• _Your objective_
Print, verbatim, the rows from the line containing "Click Picture 7 preview placeholder thumbnail" through the line containing "The height and width of the screenshot is (436, 540).", both included, and nothing else.

(Text and element pointing rows)
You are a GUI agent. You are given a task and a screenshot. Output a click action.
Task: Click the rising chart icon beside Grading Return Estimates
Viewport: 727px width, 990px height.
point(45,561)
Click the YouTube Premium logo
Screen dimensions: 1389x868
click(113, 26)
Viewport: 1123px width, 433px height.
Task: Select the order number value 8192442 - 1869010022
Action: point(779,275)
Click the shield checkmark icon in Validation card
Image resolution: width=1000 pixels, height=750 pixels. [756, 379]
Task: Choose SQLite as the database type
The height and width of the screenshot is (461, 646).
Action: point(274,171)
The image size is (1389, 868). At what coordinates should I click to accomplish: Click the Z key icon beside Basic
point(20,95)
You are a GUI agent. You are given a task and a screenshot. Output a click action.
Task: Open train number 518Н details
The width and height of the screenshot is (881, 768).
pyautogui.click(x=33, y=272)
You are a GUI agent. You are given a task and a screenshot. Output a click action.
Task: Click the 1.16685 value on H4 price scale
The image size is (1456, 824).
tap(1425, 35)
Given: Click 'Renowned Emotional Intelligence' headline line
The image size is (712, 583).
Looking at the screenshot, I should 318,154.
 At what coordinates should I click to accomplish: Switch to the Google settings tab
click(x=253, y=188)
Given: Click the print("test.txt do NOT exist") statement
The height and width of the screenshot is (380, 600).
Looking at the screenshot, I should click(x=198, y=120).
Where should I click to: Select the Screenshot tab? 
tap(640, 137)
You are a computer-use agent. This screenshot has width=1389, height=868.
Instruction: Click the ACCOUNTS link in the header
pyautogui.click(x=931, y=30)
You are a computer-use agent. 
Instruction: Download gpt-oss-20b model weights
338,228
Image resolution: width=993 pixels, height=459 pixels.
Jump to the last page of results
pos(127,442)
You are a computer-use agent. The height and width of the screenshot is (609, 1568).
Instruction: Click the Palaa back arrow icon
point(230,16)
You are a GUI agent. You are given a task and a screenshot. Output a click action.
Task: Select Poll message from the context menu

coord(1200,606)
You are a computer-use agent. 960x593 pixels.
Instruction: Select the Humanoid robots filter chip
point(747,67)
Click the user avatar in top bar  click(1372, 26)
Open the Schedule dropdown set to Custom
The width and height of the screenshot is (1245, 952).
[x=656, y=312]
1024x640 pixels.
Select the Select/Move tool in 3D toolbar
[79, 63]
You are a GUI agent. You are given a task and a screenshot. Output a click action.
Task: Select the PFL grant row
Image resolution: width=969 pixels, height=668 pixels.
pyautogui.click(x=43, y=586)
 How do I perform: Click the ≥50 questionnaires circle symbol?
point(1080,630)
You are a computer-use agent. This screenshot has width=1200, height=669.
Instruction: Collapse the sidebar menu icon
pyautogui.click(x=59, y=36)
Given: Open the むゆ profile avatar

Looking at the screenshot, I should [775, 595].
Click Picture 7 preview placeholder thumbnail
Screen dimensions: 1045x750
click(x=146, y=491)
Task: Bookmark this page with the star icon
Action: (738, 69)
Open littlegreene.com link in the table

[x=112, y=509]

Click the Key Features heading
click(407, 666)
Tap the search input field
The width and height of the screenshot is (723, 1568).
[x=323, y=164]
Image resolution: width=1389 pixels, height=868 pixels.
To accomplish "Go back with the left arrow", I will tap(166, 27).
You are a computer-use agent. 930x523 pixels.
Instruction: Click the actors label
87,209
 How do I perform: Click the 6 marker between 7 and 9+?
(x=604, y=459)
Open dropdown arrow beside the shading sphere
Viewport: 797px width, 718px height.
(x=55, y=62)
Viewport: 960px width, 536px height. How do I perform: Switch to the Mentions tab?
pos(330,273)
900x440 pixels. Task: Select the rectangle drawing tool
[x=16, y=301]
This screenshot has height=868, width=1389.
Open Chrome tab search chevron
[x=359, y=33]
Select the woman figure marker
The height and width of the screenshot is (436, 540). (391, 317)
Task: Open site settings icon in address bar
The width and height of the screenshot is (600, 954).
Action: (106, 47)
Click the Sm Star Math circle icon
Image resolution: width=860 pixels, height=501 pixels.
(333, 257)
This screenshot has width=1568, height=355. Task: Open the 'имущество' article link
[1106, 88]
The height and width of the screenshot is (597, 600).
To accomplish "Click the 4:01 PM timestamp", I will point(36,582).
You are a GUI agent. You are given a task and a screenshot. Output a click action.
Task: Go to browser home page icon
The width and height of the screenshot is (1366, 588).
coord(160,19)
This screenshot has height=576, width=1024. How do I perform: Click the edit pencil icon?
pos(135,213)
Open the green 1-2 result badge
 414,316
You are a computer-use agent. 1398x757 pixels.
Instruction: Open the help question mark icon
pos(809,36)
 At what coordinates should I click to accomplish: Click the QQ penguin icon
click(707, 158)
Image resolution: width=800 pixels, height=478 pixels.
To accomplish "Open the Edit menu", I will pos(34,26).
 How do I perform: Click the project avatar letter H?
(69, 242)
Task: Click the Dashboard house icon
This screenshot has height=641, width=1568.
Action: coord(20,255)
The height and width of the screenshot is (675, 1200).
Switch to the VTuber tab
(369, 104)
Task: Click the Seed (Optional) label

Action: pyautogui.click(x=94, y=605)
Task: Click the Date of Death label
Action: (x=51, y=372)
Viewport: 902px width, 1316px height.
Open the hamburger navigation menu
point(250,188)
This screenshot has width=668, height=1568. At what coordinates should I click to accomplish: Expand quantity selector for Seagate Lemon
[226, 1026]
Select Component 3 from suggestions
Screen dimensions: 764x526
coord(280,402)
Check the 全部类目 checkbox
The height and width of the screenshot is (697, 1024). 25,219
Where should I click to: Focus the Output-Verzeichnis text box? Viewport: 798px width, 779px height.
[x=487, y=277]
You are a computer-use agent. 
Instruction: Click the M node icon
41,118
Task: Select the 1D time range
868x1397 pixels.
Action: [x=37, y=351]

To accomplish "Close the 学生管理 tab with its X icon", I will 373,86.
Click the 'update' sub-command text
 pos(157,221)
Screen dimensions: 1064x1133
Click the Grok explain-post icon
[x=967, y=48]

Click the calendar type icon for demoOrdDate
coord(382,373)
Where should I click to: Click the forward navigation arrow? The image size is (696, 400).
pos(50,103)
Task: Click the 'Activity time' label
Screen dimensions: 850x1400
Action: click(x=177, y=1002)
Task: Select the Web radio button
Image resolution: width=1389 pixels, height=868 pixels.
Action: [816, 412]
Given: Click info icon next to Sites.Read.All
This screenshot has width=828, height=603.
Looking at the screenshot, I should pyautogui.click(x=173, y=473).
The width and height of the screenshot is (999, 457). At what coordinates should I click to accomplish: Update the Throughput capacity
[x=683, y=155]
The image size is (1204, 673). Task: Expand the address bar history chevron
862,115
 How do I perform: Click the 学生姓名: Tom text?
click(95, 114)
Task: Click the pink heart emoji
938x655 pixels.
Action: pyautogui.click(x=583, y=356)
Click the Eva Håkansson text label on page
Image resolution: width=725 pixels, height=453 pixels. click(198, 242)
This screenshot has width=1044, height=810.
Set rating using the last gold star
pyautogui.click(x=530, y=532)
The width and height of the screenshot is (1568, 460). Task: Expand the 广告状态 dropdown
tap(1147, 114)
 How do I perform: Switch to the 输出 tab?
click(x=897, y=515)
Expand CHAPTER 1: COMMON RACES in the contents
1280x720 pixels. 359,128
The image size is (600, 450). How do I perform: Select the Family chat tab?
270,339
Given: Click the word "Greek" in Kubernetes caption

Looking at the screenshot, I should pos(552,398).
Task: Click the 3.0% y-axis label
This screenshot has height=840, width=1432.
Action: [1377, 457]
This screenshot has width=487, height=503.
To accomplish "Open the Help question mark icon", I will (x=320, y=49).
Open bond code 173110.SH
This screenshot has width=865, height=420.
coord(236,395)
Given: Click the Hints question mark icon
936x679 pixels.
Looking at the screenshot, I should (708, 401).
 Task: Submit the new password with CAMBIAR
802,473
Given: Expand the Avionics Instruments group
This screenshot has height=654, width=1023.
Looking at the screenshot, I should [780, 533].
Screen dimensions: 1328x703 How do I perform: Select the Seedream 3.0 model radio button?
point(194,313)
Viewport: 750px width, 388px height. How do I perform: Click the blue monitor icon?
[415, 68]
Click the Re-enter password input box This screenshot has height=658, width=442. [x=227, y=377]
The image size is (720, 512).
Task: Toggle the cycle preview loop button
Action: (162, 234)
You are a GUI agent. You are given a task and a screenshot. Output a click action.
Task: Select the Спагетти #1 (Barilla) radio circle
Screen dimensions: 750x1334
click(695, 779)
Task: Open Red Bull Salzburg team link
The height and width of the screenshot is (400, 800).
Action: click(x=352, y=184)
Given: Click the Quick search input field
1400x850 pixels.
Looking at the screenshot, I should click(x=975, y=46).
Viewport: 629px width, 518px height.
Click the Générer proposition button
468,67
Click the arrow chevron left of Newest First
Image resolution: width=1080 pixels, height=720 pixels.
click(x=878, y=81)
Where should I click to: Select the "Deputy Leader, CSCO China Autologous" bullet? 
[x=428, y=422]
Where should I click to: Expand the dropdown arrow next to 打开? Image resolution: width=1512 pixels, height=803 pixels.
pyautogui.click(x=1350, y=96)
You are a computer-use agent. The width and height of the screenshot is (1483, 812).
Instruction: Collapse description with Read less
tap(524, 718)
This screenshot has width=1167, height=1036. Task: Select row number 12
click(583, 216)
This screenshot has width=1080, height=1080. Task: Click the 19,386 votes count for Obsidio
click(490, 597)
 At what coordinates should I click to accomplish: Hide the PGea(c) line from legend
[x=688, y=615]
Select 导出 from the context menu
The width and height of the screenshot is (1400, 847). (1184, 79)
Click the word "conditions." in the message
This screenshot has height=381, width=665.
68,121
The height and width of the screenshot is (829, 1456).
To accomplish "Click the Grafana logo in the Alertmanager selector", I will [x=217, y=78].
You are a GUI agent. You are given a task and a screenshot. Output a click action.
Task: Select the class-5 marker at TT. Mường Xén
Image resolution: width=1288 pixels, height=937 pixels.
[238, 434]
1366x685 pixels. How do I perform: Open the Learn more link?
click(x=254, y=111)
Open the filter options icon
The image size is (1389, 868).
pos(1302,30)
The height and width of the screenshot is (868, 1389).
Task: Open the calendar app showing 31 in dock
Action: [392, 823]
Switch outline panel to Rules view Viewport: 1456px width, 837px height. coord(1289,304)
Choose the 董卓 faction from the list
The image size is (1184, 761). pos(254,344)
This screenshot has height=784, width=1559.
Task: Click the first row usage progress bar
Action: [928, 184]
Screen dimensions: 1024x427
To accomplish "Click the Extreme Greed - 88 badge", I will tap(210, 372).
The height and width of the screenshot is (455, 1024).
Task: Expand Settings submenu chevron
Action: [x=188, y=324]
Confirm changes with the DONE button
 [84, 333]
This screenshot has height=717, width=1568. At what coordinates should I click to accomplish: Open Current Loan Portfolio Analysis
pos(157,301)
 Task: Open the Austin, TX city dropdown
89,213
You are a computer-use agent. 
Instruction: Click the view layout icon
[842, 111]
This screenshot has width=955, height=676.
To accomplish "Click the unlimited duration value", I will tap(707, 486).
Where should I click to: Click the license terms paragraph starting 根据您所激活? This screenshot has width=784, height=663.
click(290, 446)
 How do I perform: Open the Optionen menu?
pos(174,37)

• _Response below_
Click Picture 7 preview placeholder thumbnail
Screen dimensions: 1045x750
click(x=146, y=491)
Task: Bookmark this page with the star icon
Action: (738, 69)
Open littlegreene.com link in the table

[x=112, y=509]

Click the Key Features heading
click(407, 666)
Tap the search input field
The width and height of the screenshot is (723, 1568).
[x=323, y=164]
Image resolution: width=1389 pixels, height=868 pixels.
To accomplish "Go back with the left arrow", I will tap(166, 27).
You are a computer-use agent. 930x523 pixels.
Instruction: Click the actors label
87,209
 How do I perform: Click the 6 marker between 7 and 9+?
(x=604, y=459)
Open dropdown arrow beside the shading sphere
Viewport: 797px width, 718px height.
(x=55, y=62)
Viewport: 960px width, 536px height. How do I perform: Switch to the Mentions tab?
pos(330,273)
900x440 pixels. Task: Select the rectangle drawing tool
[x=16, y=301]
This screenshot has height=868, width=1389.
Open Chrome tab search chevron
[x=359, y=33]
Select the woman figure marker
The height and width of the screenshot is (436, 540). (391, 317)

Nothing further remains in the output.